Я не владею всей информацией об этом деле, но, конечно, я не верю в эти обвинения. «Седьмая студия» существовала, спектакли существовали, проект «Платформа» существовал. Тому есть тысячи свидетельств: билеты, публикации, посты в социальных сетях, награды, в том числе государственные. А вот что стоит за этими обвинениями, я не знаю, в этом совершенно некомпетентен. Я надеюсь только, что это скоро закончится — и закончится хорошо.
— Вы боитесь за себя и свое будущее в России?
— Тревожно, конечно. Бояться, к счастью, пока не боюсь. Все-таки для этого нет повода. Но я же не маленький мальчик, я где-то это уже видел, где-то об этом уже читал. Под словом «где-то» я подразумеваю вполне конкретные примеры. Я не могу об этом не думать, не соединять, не домысливать, не фантазировать. И это меня не успокаивает.
— Но это еще не та тревога, которая заставила бы вас уехать из России?

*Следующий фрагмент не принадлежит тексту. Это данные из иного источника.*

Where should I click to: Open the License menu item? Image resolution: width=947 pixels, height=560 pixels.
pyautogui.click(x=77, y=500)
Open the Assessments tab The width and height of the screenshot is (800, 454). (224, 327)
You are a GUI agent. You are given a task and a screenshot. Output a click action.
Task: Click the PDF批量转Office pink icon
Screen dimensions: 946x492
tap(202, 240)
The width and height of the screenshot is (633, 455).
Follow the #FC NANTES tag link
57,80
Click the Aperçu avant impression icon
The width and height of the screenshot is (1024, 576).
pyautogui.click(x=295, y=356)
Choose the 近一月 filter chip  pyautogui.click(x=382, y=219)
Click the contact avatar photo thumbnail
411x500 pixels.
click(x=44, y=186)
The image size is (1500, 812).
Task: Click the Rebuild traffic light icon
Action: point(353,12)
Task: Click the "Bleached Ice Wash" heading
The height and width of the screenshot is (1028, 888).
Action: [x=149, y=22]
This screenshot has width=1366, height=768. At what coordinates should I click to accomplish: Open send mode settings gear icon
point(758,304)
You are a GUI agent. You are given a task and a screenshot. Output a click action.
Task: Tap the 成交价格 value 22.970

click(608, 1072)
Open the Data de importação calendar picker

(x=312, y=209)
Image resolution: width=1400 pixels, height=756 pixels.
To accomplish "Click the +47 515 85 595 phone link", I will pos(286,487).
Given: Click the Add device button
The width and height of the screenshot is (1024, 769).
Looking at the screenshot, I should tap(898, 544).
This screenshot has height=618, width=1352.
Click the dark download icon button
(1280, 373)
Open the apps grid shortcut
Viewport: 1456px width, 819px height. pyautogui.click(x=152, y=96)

— Нет, я люблю свою страну. Я люблю свой народ — простите за этот пафос. Я русский, я горжусь тем, что я русский. Я горжусь тем, что я говорю на этом языке. Я вижу, в каком мире мы сегодня живем, понимаю весь контекст и никуда уезжать, эмигрировать я не хочу. Я хочу быть полезным своей земле.
Прошу не путать мои слова с ложным патриотизмом. Я не считаю, что правильно говорить только о наших достоинствах и делать вид, что у нас нет недостатков. Мне кажется, что патриотизм — это когда мы не стесняемся, не боимся говорить о наших болячках и болезнях и пытаться что-то с ними делать.